MediaInfo CLI (Command Line Interface) Syntax Teaching Me Once & For All - syntax

Dear Friends at Stack Overflow,
There is a pattern of questioning here that I noticed in many categories, but for the sake of this topic I'll talk about MediaInfo CLI. The same type of questions keep re-occurring because the source problem is NOT solved, which is to teach people how to fish, rather than feeding them with fish.
Some people ask:
"I do not know how to get BitRate only from MediaInfo". They are respected, and the advanced users who answer them are also respected. Others ask the same question for FrameRate, Duration, & Resolution... I respect them, and also respect those who answer them.
However, I'm truly sorry for this process to be redundant. Unfortunately the MediaInfo website documentation does not clarify how to properly use MediaInfo.exe with the CLI version to extract specific information, and the --Info Parameters just lists a lot of parameters without instructing how to use them.
So in order to extract specific information for a video using MediaInfo.exe CLI, I'll just have to kindly ask here because I am unable to customize the parameters myself, since I don't get the syntax on the documentation.

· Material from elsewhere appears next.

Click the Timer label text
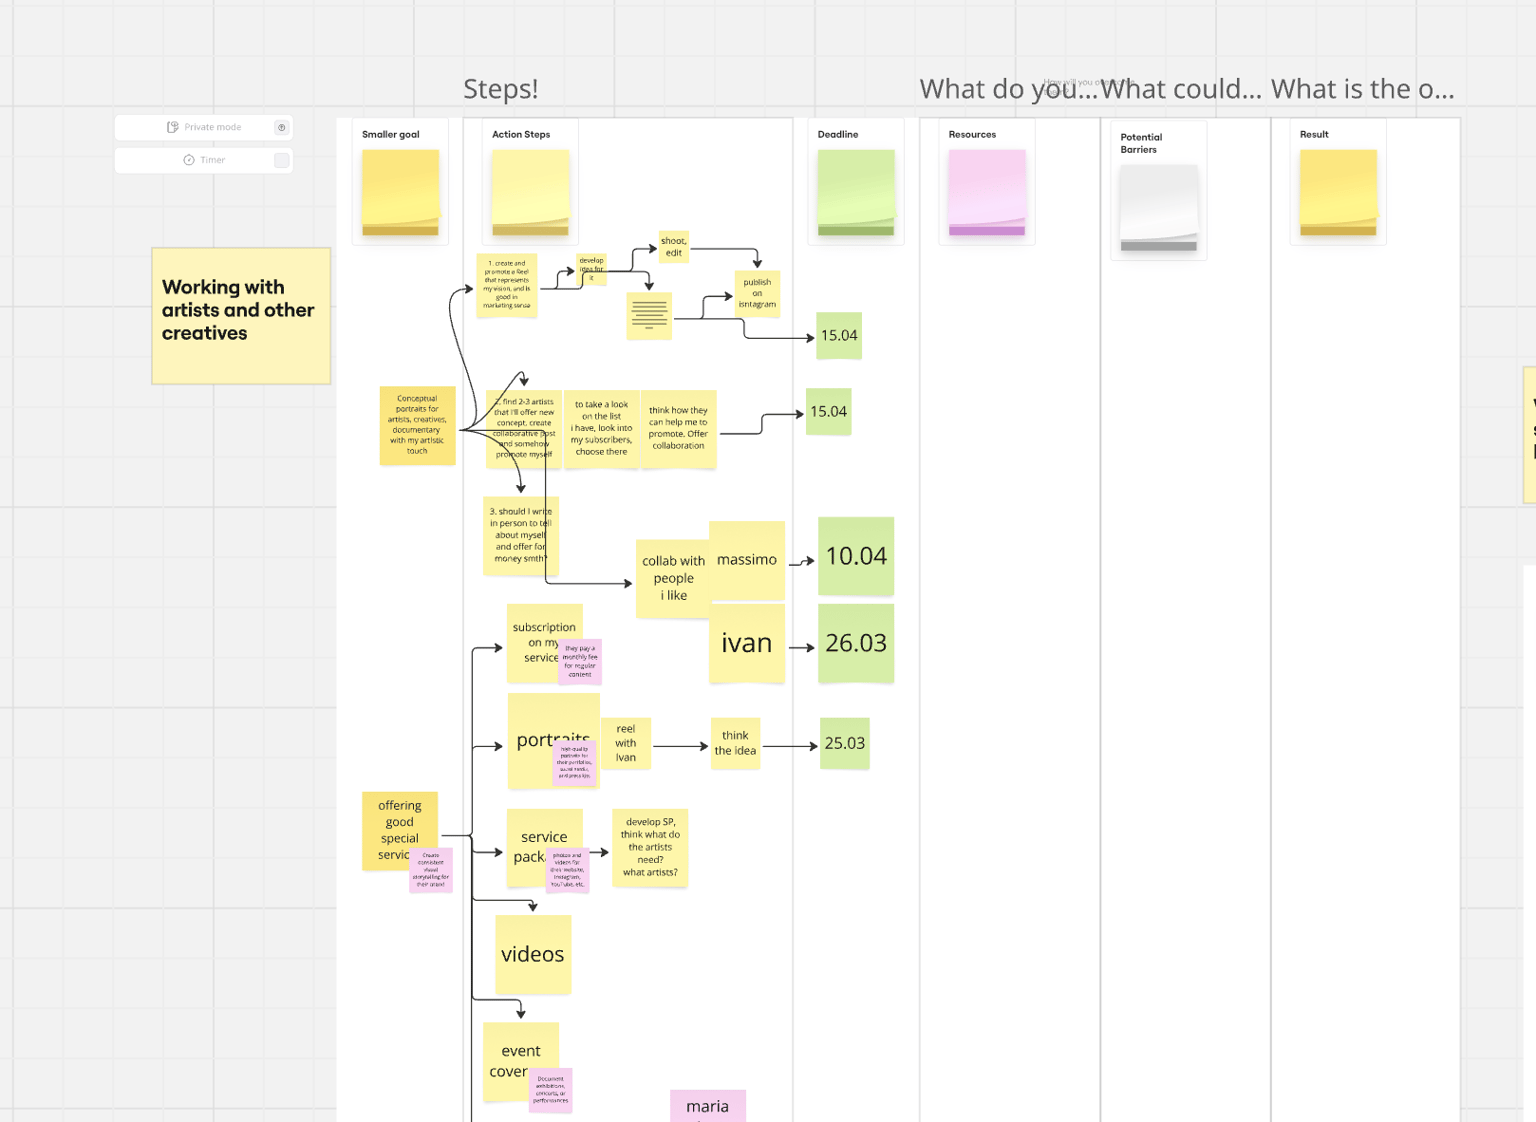 (x=213, y=160)
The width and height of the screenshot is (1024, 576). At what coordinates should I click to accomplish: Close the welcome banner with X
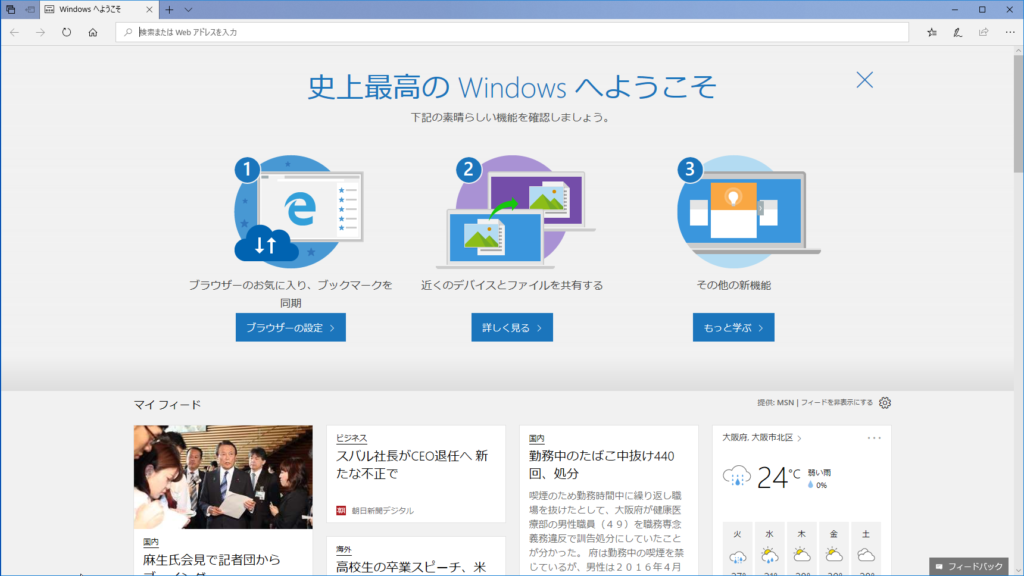tap(864, 81)
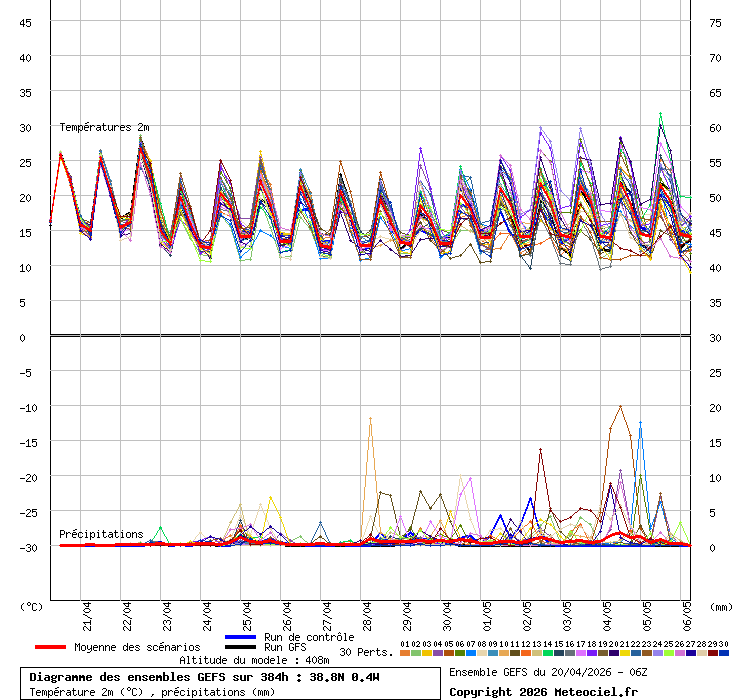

I would have taken the easy way to just ask you what kind of information I need to extract from the video, but then every one who doesn't know the syntax will come back asking for redundant questions.
Instead, I decided to waste a bit more of your time by writing all this, in hopes that you will help me and everyone else who will come searching for this specific question on How to Use the MediaInfo CLI --Info-Parameters Syntax so that the answers aren't repeated for every custom inquiry.
I honestly want to understand how to use it, and not just copy pasting the ready made one-line answers I will receive.
I'll start by mentioning what I know, that any new inquirer may learn from the very little I know, and then I'll kindly ask you to teach me how to write proper MediaInfo --Info-Parameters syntax to extract specific video information.
After you Download MediaInfo the CLI version for Windows, extract the zip file and put it on your Desktop.
RUN + CMD
Navigate to the MediaInfo Folder on the Desktop.
Put some Video files in the MediaInfo folder.
Run the following on the terminal:
MediaInfo.exe --help >Help.txt
MediaInfo.exe --Info-Parameters >Info_Parameters.txt
Now you have some help files to search for your required information. The rest of this simple documentation depends on the generosity of my fellow StackOverflow members.
To be more clear about my question, once and for all: How can I write proper syntax for the MediaInfo.exe CLI to extract specific information such as FrameRate, Duration, & Resolution? I need to understand the syntax more than the ready-made solution to be able to customize it later.
Thank you for your time!

When you run mediainfo --Info-Parameters, you will notice that there are seven sections: General, Video, Audio, Text, Other, Image, and Menu. Each of these sections contains many different parameters that contain various information about the file and get called with the format --Output=SectionName;%Parameter%. You can pick multiple parameters from the same section name, separating them with any text you like (including \n for newlines (but not \t for tabs, interestingly)), like --Output=SectionName;%Parameter1%\n%Parameter2%.
You can also add your own text, which gets displayed as however you wrote it, allowing you to label the output for easier reading later. For example, to get the file name, duration, and file size, you can use the command mediainfo --Output="General;File Name: %FileName%\r\nDuration: %Duration/String3%\r\nSize: %FileSize/String%" video.mkv
If you want to get data from multiple sections (like adding video dimensions to the above information), you will have to use a template, as there is no way to get data from multiple sections in the same --Output command and having multiple instances of --Output cancel each other out until you get left with the last one in the list. In the template, specify one section per line and add the parameters to their respective sections, like this:
General;File Name: %FileName%\r\nOverall Bit Rate: %OverallBitRate/String%\r\nDuration: %Duration/String3%\r\nFormat: .%FileExtension%\r\nSize: %FileSize/String%\r\n
Video;Dimensions: %Width%x%Height%\r\n
These parameters will be displayed in the order that they were written in the template, and you cannot go back and forth between sections (in this example, I couldn't add more General parameters after the Video section). To call a template, use the syntax mediainfo --Output=file://template.txt video.mkv or mediainfo --Output=file://C:\full\path\to\the\template.txt video.mkv.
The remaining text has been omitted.